Dataset content.
• • •

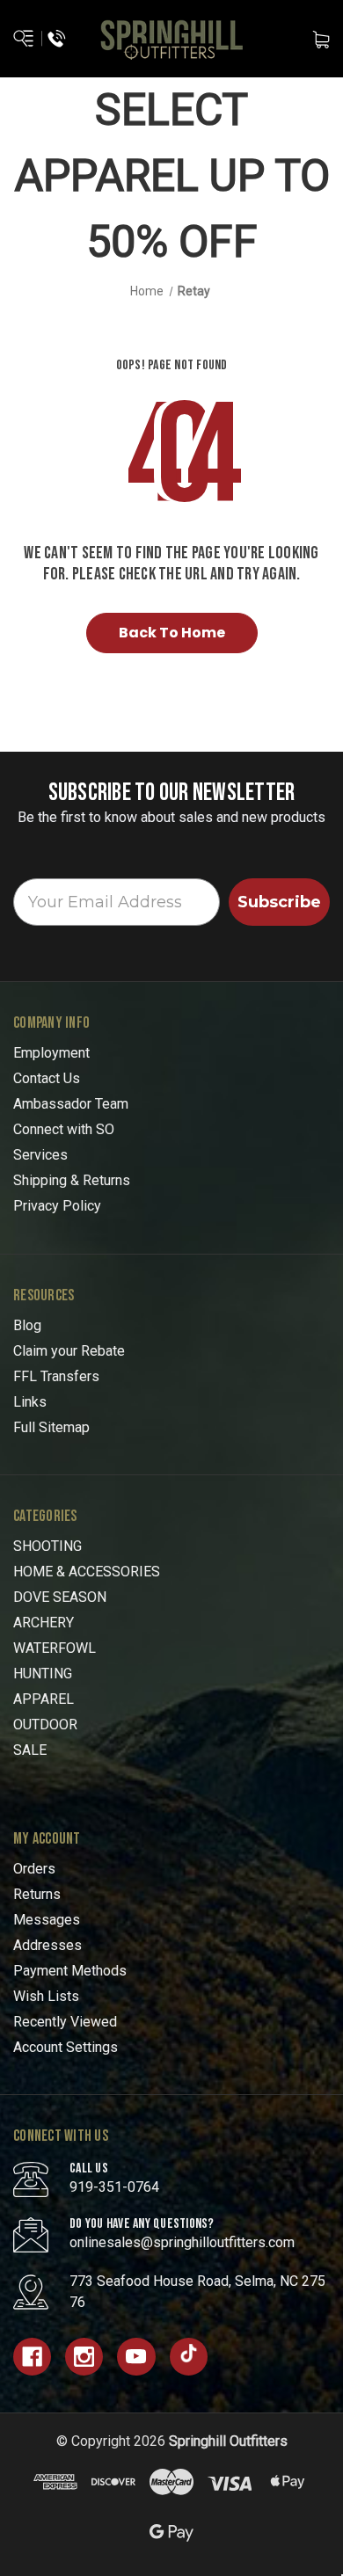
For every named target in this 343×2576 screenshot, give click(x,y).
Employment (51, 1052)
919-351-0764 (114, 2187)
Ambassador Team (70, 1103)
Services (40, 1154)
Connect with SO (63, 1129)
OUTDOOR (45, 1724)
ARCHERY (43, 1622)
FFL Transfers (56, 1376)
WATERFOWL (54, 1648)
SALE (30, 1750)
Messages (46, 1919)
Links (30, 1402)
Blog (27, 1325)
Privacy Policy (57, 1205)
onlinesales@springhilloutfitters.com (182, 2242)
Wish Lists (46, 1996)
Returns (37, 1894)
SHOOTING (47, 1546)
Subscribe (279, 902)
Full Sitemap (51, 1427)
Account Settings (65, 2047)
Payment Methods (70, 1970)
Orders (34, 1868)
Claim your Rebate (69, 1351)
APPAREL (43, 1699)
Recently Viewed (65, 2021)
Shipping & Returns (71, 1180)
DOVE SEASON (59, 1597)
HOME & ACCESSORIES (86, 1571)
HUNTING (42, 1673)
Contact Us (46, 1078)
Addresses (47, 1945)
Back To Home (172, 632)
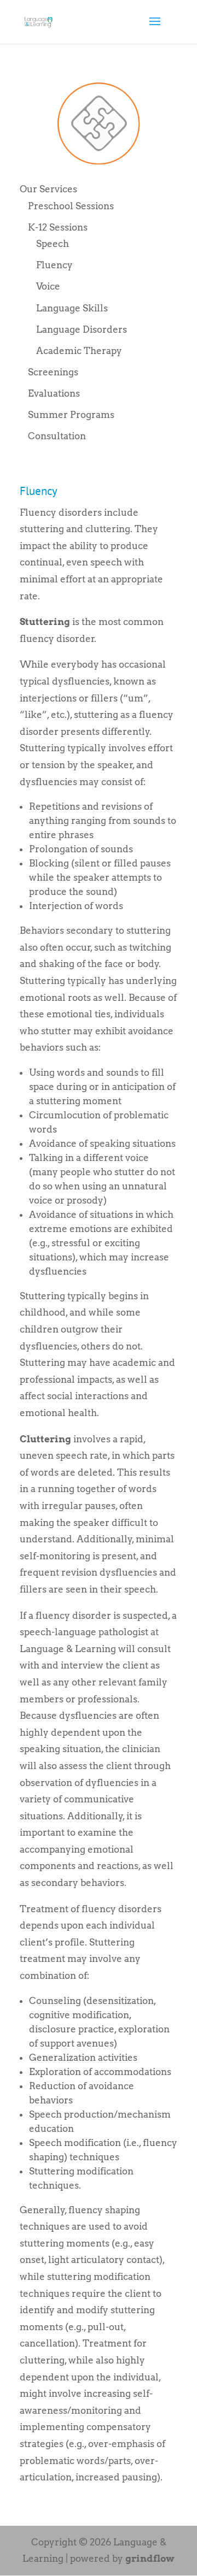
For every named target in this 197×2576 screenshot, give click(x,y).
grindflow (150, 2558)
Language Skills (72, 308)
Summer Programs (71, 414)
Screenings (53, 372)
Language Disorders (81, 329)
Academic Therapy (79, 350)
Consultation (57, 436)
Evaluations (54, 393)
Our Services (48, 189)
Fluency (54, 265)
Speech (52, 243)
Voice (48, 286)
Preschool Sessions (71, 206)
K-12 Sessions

• • •

Assignment.
Nothing but the line with "Evaluations (54, 393)" and the lines after it, through the end of the material, should appear in the output, word for word.

Answer to this task.
Evaluations (54, 393)
Our Services (48, 189)
Fluency (54, 265)
Speech (52, 243)
Voice (48, 286)
Preschool Sessions (71, 206)
K-12 Sessions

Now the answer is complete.